Being a successful business person isn’t about always making the right decisions. Researchers have found the keys to being a successful chief executive — and they have nothing to do with looks or education.
The findings are the results of a 10-year study, called the Chief Executive Officer Genome Project, conducted by researchers at a Chicago-based consulting firm. With assistance from economists at the University of Chicago and Copenhagen Business School and analysts from data management firm SAS Inc., the study identified key traits that most of the world’s successful Chief Executive Officers share using data on more than 2,000 Chief Executive Officer candidates across all major industries.
One of the major findings of the study was, that only 7% of the 6 million Chief Executive Officers in the U.S. attended an Ivy League-caliber university, and 8% didn’t even graduate from college. In other words, the stereotype of the extroverted, well-educated and good-looking Chief Executive Officer doesn’t necessarily make for a successful business leader.
Just because someone has the pedigree and experience doesn’t mean they will succeed in the Chief Executive Officer role.
That said, the Chief Executive Officer candidates studied as part of the project didn’t necessarily have spotless records — 45% of them had experienced some sort of career setback. More than three-quarters of those people ended up getting the top job. So, keep in mind: You get tested constantly in the Chief Executive Officer role and it helps if it’s not the first time you’ve been tested in the corporate version of a life-or-death scenario.

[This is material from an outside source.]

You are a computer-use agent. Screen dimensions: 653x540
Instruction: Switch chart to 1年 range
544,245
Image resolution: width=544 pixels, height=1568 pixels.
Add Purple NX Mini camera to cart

Encouragingly for those looking to work their way up the corporate ladder, the skills that successful Chief Executive Officers tend to share aren’t ones that come innately. If you’re a college graduate, the single most important thing to know is that you can learn all of these four behaviors to some degree. Depending on what industry you choose to go into, some of these skills may be more important than others. And while the researchers found that more than half of the high-performing Chief Executive Officers studied were adept at more than one of them, acing all of them isn’t necessary:
1. Under-promise and over-deliver
Far and away, reliability is the most sought-after of all the skills uncovered through the Chief Executive Officer Genome Project. Of all the highly-qualified Chief Executive Officer candidates that the researchers looked at, 94% received high marks for consistency. And these job seekers were two times more likely to get the job and 15 times more likely to thrive in it. Set the expectations. So: Don’t wait for the goal to be set by myriad stakeholders, they are very unlikely to share the same goals. Go for your own goals and under-promise and over-deliver.

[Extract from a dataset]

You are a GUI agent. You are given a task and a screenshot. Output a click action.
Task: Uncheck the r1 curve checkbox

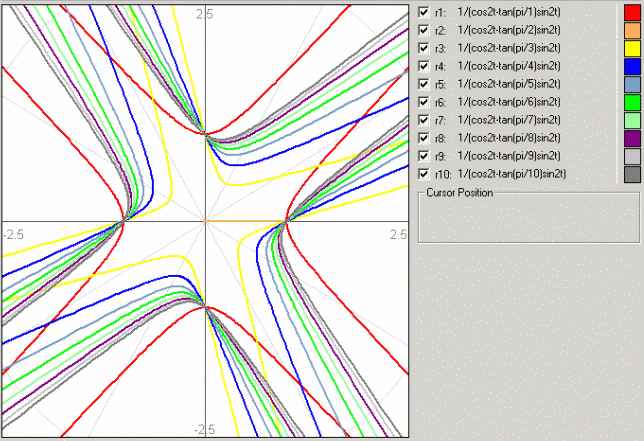pyautogui.click(x=424, y=12)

2. Make fast decisions with conviction
Decision-making is key for business leaders — but making a fast decision is typically valued more by boards of directors. A slow decision maker can hamper a business’ progress. This is the decision-making model that Jeff Bezos described in his annual shareholder letter by comparing “Day 1” and “Day 2” companies. “Day 2 companies make high-quality decisions, but they make high-quality decisions slowly,” he wrote. “To keep the energy and dynamism of Day 1, you have to somehow make high-quality, high-velocity decisions…Speed matters in business — plus a high-velocity decision making environment is more fun too."
Among the Chief Executive Officers who received poor marks in the study for their decision-making, 94% were cited as doing “too little, too late.” When making quick choices, experts say, mistakes will inevitably occur. But those mishaps can still be useful to companies. The single most-underused asset in business is mining your mistakes today for your success in the future.
3. Know how to form productive relationships
A major part of a Chief Executive Officer’s job is playing referee to the competing interests of stakeholders. Learning how to be influential with these parties, which range from boards of directors to customers to regulators, is crucial. And there’s a spectrum: On the one end are people who are crippled with concern over being liked, while on the other are those who can be characterized as "proverbial assholes.” The successful Chief Executive Officer will manage these relationships like a conductor leading an orchestra. High-performing business leaders will allow their understanding of the business to guide how they interact with others.
4. Adjust proactively to change
A CEO for a major technology firm will likely face a more rapidly changing landscape than the head of a utility company. Whatever the industry though, when it comes to being adaptive the most successful business leaders still retain a long-term focus. The highly adaptable Chief Executive Officers that the researchers analyzed spent up to 50% of their time strategizing for the future, rather than reacting to short-term changes. In other words, they’re researching potential obstacles by tapping into their business channels rather than waiting for problems to arise. They take the lens of what’s going to make the business successful, not just this quarter but five or 10 years from now.